Заниматься любовью он предпочитает в мертвенный сумеречный час. Он не позволяет им ночевать у себя – еще один его часто осуждаемый недостаток. Одна лишь Айрин всегда остается на ночь… Сумочка на коленях Бет распахнула рот в широком зевке. Бет переживает, что все кончается. А я – я жалею, что все начинается. Знаю по опыту: когда все утрясется, к тому времени, когда я по-настоящему привяжусь к ним, к их милым привычкам, они начнут отдаляться, безвозвратно уходить от меня – с легчайшими поцелуями, мимолетными рукопожатиями, улыбкой, прикосновениями затянутых в чулки ног под столом. Они будут морочить нам голову цветами и шоколадками. О да, я через все это проходил. Потом в один прекрасный день они просто перестанут нас замечать. А потом наверняка поменяют работу или место жительства. У них вдруг окажутся дети, которых нужно пропихнуть через колледж, или их начнет трахать старый муж.

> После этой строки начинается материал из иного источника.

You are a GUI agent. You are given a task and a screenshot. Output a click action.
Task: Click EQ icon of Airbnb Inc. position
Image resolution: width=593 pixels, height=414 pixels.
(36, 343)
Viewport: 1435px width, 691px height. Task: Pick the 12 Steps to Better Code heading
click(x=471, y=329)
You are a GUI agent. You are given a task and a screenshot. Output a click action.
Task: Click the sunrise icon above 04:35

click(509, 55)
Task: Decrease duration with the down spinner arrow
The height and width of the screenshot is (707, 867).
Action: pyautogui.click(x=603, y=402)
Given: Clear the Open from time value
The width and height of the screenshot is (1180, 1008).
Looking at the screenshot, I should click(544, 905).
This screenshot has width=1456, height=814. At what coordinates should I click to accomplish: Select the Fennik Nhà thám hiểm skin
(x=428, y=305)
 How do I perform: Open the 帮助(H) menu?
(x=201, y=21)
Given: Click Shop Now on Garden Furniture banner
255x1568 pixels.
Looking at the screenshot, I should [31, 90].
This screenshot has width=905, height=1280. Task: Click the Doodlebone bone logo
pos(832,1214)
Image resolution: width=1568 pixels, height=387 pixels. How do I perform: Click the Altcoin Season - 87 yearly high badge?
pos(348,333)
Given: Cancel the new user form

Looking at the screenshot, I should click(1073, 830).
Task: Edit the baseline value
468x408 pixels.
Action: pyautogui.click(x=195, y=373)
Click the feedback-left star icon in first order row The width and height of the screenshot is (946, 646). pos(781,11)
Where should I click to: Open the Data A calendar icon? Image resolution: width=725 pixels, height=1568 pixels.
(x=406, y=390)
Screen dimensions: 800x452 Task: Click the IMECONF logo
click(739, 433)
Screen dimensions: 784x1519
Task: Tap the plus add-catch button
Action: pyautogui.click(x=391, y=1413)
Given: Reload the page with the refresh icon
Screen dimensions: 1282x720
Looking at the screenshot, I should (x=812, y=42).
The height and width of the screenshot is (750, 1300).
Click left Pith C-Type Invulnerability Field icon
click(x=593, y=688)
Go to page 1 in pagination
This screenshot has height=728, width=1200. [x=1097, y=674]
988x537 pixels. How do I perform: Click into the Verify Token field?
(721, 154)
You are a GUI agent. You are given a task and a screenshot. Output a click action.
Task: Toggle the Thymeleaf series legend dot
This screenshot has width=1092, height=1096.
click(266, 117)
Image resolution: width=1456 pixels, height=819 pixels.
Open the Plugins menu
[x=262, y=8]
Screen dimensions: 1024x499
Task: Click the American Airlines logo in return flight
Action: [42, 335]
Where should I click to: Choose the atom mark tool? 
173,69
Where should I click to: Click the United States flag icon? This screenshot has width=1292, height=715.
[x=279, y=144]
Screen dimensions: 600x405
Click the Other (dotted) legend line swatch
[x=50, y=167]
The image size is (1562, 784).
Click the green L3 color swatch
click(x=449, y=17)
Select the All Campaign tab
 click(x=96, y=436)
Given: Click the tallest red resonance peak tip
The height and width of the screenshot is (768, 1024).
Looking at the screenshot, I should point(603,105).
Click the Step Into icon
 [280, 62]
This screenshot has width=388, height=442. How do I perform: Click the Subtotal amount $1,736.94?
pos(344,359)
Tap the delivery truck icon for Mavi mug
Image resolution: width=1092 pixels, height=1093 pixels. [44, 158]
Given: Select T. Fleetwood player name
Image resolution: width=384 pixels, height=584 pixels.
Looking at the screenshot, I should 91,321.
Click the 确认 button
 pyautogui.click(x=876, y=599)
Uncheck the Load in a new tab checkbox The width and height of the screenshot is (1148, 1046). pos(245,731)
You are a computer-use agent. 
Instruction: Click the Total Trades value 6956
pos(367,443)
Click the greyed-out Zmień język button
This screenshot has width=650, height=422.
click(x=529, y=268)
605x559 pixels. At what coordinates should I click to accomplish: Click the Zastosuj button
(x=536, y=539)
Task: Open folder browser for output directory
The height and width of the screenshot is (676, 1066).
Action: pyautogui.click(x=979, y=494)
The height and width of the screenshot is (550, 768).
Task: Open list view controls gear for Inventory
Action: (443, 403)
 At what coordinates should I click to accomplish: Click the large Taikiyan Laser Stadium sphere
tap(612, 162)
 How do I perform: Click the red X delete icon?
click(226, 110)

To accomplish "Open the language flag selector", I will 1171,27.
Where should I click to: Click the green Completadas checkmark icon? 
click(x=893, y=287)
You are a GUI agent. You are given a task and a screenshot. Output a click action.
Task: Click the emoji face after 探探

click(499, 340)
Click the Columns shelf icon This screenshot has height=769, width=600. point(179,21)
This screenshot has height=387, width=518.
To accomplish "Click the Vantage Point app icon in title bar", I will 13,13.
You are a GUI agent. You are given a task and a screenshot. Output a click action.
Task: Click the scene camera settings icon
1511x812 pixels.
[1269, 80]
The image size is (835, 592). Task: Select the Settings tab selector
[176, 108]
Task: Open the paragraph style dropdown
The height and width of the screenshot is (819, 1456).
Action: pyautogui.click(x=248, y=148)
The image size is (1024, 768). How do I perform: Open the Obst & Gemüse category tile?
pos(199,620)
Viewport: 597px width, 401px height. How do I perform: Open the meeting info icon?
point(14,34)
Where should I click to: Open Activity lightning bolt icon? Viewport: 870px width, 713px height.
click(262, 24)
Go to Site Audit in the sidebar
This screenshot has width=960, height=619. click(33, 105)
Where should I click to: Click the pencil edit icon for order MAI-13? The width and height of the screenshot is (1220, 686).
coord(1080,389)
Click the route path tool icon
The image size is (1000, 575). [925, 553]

Мы подытоживаем трапезу коктейлем, а затем, угрюмо и в мельчайших деталях, описываем ее официанту, сверяясь с меню, когда подводит память. Молчание в машине по пути к его дому и любовный акт в сумеречный час. Следующий, как я уже сказал, за мгновением ужаса. Есть что-то жалостное в этой вечерней сцене с двумя взрослыми людьми, их очками, волосами, тяжелой старой обувью и тем особым доверием, на которое женщина неизменно рассчитывает, хотя порой тщетно. Вот он – как удар колокола. Обнаженный взгляд. Тело ее, вероятно, к этому моменту тоже обнажено, но нет ничего обнаженнее человеческих глаз: они даже кожей не прикрыты. Он как удар колокола, этот миг глубокой сосредоточенности. Тот самый взгляд – полного понимания, неприятного удивления – словно она только что, перед самым пробуждением, увидела все-все, даже ту фигуру из сна, в белом халате и черных сапогах, и ночное небо, полное душ. Ну, что бы она там ни увидела, это ее, должно быть, не слишком беспокоит. Как знать, может, это даже действует немного возбуждающе. Через несколько секунд она со вздохом уступит его поразительному вторжению. И долго грустить не будет. Следовательно, все это не более чем пустая болтовня или своего рода убалтывание, сплошные «Я чувствую, что совсем тебя не знаю» и «О чем ты на самом деле думаешь?». А также «Покажи свое подлинное “я”». Подлинный Тод. Еще бы, мне тоже очень любопытно. Подлинный Тод – покажите мне его. Но уверен ли я, что действительно хочу это увидеть?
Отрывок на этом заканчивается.